AIM OF THE EXERCISE
Your answer should be every line below that includes the word "legend".

EXERCISE INPUT
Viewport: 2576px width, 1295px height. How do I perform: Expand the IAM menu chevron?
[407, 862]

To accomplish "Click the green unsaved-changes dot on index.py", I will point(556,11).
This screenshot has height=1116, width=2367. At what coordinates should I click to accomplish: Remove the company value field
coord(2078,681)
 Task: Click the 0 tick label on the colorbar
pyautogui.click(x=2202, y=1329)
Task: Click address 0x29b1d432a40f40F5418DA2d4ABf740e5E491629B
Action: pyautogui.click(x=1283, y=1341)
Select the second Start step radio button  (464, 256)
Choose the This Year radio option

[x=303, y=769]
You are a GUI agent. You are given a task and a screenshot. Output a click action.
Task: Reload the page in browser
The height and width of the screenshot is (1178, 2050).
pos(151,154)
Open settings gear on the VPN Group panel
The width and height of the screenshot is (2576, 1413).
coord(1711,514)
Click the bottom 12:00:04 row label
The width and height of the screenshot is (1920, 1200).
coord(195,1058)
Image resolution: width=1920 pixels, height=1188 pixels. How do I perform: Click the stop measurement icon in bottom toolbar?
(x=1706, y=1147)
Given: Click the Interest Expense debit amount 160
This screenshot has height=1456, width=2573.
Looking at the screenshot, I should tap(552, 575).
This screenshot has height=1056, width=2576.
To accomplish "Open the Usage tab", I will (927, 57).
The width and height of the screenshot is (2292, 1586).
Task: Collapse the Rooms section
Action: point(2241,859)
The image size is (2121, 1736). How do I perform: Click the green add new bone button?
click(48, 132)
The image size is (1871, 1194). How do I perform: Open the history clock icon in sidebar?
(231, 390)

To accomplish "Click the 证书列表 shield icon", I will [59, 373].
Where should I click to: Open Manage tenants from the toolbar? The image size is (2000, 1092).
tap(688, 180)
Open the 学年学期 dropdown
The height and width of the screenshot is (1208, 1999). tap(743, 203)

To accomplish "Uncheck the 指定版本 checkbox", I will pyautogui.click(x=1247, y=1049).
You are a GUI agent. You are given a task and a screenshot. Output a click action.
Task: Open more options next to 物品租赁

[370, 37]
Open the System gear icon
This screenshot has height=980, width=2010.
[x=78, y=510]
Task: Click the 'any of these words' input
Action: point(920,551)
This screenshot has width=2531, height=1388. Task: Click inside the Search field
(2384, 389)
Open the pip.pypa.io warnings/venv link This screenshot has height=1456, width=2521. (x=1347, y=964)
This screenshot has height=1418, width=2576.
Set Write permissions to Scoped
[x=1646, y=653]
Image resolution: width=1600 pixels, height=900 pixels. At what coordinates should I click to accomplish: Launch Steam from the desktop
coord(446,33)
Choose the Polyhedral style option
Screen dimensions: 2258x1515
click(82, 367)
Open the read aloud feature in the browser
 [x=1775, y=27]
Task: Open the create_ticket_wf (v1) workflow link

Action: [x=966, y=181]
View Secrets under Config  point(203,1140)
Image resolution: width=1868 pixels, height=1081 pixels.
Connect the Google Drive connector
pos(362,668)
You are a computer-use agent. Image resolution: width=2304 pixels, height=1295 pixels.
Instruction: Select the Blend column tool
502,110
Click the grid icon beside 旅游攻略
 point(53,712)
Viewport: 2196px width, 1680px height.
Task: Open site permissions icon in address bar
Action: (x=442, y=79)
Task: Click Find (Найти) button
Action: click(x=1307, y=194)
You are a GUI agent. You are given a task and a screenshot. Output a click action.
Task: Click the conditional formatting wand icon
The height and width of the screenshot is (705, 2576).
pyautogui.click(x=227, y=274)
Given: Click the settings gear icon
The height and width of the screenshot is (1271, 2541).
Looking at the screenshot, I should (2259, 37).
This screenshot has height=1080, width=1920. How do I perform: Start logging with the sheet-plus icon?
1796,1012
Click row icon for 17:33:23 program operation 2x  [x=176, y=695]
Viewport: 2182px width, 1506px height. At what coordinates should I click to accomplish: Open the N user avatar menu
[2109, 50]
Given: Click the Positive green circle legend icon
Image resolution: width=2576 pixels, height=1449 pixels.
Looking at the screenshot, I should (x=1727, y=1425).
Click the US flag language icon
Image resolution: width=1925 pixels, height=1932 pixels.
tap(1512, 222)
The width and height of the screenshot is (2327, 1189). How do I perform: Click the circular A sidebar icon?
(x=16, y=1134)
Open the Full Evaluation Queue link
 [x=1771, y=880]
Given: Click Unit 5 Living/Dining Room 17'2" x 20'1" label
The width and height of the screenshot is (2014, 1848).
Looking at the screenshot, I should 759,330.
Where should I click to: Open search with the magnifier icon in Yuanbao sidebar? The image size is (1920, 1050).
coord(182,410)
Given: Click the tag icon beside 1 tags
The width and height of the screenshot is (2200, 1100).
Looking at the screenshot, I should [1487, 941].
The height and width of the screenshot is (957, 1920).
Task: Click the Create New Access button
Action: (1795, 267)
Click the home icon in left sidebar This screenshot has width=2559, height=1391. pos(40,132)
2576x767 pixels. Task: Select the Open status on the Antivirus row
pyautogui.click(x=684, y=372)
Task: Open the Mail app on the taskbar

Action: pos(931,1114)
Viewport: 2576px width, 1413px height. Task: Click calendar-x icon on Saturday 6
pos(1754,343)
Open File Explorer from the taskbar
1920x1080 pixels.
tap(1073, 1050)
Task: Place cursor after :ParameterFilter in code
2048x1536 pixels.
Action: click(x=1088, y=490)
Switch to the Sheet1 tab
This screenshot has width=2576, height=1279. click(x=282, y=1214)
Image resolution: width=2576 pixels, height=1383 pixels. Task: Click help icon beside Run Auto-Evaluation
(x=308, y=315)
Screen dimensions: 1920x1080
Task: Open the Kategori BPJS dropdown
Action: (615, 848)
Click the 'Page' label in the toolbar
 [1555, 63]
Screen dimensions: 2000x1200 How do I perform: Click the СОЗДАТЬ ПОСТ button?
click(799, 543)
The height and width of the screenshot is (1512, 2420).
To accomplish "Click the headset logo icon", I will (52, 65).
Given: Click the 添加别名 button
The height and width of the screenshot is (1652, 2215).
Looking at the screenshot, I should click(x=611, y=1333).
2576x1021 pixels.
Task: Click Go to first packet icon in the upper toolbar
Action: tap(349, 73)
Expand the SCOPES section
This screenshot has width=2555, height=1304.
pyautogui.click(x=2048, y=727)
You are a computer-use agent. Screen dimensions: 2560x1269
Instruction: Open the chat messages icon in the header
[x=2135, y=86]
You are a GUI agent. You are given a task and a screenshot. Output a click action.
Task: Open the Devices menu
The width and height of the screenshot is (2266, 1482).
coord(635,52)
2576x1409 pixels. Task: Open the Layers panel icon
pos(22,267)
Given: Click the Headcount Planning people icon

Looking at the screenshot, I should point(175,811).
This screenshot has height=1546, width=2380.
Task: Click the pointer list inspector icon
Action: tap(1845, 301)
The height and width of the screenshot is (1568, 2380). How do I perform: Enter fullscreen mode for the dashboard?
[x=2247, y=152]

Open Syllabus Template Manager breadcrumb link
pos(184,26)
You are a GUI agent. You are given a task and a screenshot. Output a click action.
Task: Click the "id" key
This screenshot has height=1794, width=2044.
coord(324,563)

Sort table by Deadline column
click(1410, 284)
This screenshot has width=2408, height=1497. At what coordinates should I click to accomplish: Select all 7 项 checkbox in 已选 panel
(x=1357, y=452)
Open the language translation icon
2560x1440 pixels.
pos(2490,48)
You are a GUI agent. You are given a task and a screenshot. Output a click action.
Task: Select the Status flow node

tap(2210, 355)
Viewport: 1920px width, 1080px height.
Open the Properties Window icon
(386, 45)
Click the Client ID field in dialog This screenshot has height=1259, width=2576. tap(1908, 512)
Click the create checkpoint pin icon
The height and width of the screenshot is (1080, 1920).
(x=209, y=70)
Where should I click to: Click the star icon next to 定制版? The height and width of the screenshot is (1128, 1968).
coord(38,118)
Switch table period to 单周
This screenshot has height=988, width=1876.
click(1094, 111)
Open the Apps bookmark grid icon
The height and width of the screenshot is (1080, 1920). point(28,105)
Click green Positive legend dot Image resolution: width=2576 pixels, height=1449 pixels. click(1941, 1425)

RESPONSE TO THIS EXERCISE
Given: Click the Positive green circle legend icon
Click green Positive legend dot Image resolution: width=2576 pixels, height=1449 pixels. click(1941, 1425)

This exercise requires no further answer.